*** Opening of Data supplied ***

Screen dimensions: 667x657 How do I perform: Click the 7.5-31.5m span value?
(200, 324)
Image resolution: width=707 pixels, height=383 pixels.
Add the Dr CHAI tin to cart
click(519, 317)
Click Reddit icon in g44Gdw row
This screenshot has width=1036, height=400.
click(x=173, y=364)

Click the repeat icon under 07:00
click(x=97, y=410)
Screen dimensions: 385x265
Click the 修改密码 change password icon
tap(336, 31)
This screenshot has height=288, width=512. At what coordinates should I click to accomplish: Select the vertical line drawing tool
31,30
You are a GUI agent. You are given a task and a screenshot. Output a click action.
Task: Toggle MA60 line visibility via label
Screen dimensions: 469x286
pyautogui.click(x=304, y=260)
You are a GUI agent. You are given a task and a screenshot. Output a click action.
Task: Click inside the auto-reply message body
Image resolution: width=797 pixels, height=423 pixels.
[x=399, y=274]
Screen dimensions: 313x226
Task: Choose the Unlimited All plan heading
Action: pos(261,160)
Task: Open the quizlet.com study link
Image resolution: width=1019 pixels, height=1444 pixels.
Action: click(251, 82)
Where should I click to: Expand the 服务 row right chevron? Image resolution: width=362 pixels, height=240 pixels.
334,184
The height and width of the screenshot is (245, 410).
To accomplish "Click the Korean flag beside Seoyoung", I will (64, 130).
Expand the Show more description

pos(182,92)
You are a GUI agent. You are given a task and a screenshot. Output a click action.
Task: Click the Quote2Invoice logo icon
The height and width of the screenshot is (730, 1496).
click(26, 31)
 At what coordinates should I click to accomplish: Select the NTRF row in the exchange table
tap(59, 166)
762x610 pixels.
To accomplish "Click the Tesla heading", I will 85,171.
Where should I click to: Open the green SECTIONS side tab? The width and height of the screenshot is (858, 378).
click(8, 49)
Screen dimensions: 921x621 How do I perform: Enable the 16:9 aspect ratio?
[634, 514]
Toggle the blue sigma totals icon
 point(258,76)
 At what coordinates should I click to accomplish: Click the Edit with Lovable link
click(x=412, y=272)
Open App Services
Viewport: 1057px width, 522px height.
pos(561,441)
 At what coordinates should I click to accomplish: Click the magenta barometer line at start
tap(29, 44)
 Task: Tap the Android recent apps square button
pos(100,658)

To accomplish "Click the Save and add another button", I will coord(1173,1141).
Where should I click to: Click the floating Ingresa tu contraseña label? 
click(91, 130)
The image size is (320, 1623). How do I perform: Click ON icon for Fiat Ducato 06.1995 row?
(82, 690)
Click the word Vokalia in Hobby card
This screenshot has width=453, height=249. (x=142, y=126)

*** Close of Data supplied ***

* _What the task asks_: Reproduce the full set of entries above exactly, without dropping a line.

* _Exercise solution_:
Screen dimensions: 667x657 How do I perform: Click the 7.5-31.5m span value?
(200, 324)
Image resolution: width=707 pixels, height=383 pixels.
Add the Dr CHAI tin to cart
click(519, 317)
Click Reddit icon in g44Gdw row
This screenshot has width=1036, height=400.
click(x=173, y=364)

Click the repeat icon under 07:00
click(x=97, y=410)
Screen dimensions: 385x265
Click the 修改密码 change password icon
tap(336, 31)
This screenshot has height=288, width=512. At what coordinates should I click to accomplish: Select the vertical line drawing tool
31,30
You are a GUI agent. You are given a task and a screenshot. Output a click action.
Task: Toggle MA60 line visibility via label
Screen dimensions: 469x286
pyautogui.click(x=304, y=260)
You are a GUI agent. You are given a task and a screenshot. Output a click action.
Task: Click inside the auto-reply message body
Image resolution: width=797 pixels, height=423 pixels.
[x=399, y=274]
Screen dimensions: 313x226
Task: Choose the Unlimited All plan heading
Action: pos(261,160)
Task: Open the quizlet.com study link
Image resolution: width=1019 pixels, height=1444 pixels.
Action: click(251, 82)
Where should I click to: Expand the 服务 row right chevron? Image resolution: width=362 pixels, height=240 pixels.
334,184
The height and width of the screenshot is (245, 410).
To accomplish "Click the Korean flag beside Seoyoung", I will (64, 130).
Expand the Show more description

pos(182,92)
You are a GUI agent. You are given a task and a screenshot. Output a click action.
Task: Click the Quote2Invoice logo icon
The height and width of the screenshot is (730, 1496).
click(26, 31)
 At what coordinates should I click to accomplish: Select the NTRF row in the exchange table
tap(59, 166)
762x610 pixels.
To accomplish "Click the Tesla heading", I will 85,171.
Where should I click to: Open the green SECTIONS side tab? The width and height of the screenshot is (858, 378).
click(8, 49)
Screen dimensions: 921x621 How do I perform: Enable the 16:9 aspect ratio?
[634, 514]
Toggle the blue sigma totals icon
 point(258,76)
 At what coordinates should I click to accomplish: Click the Edit with Lovable link
click(x=412, y=272)
Open App Services
Viewport: 1057px width, 522px height.
pos(561,441)
 At what coordinates should I click to accomplish: Click the magenta barometer line at start
tap(29, 44)
 Task: Tap the Android recent apps square button
pos(100,658)

To accomplish "Click the Save and add another button", I will coord(1173,1141).
Where should I click to: Click the floating Ingresa tu contraseña label? 
click(91, 130)
The image size is (320, 1623). How do I perform: Click ON icon for Fiat Ducato 06.1995 row?
(82, 690)
Click the word Vokalia in Hobby card
This screenshot has width=453, height=249. (x=142, y=126)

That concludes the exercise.